Assignment ▸ Give again, exactly as written, each line of the material below starting at the line that contains "Given: Open source code view icon" and ending at the line that contains "This screenshot has width=482, height=316.". Both ends count, and no other line does.

---------- Working data

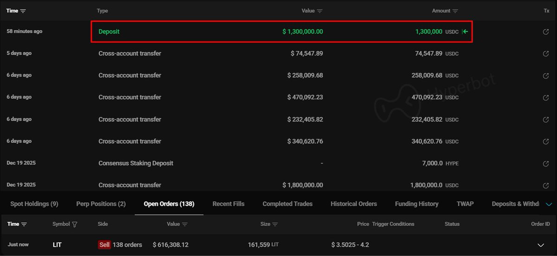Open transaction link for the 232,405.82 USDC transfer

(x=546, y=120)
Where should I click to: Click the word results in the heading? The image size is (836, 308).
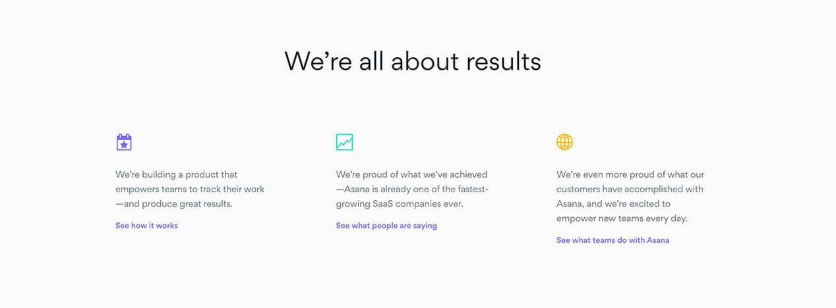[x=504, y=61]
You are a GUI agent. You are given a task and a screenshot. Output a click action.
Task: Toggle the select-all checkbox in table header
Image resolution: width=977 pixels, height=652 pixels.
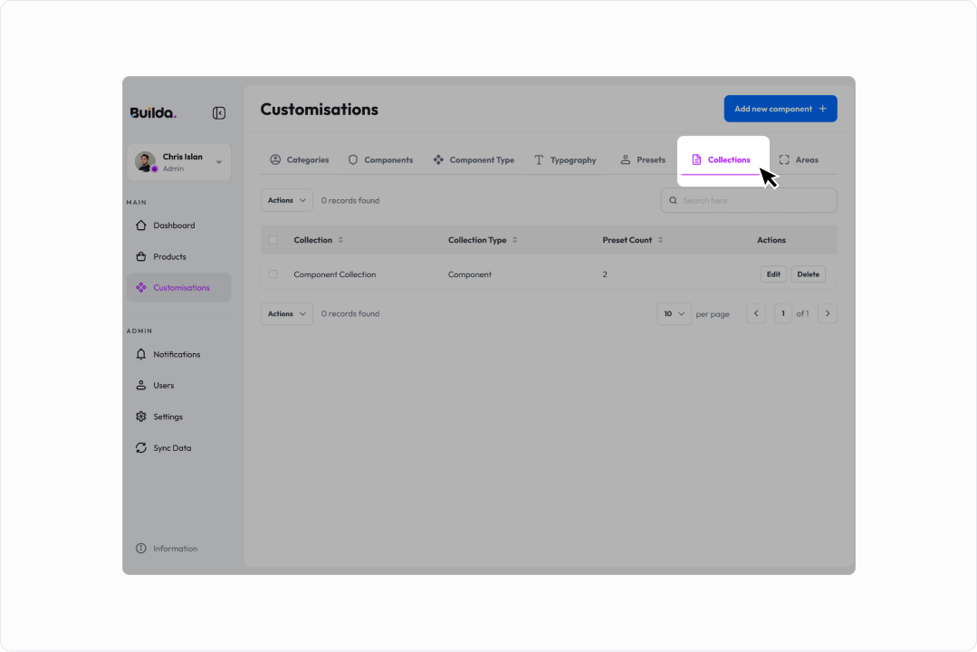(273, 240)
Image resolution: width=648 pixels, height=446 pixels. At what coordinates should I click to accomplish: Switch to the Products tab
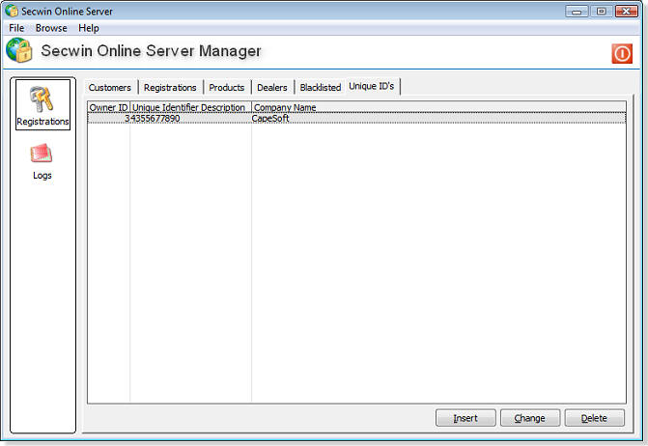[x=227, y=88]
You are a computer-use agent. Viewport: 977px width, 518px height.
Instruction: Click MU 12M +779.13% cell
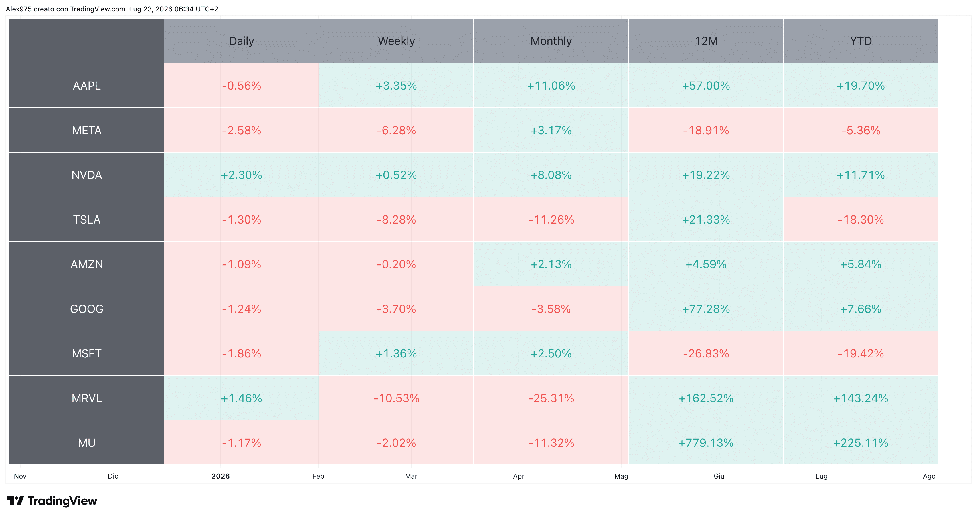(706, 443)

--------------------
---------- Working data

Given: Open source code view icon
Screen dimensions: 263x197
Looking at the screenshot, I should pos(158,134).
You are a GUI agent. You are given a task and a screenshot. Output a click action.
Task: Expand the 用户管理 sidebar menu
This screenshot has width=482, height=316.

--------------------

Worked solution ▸
Given: Open source code view icon
Screen dimensions: 263x197
Looking at the screenshot, I should pos(158,134).
You are a GUI agent. You are given a task and a screenshot. Output a click action.
Task: Expand the 用户管理 sidebar menu
This screenshot has width=482, height=316.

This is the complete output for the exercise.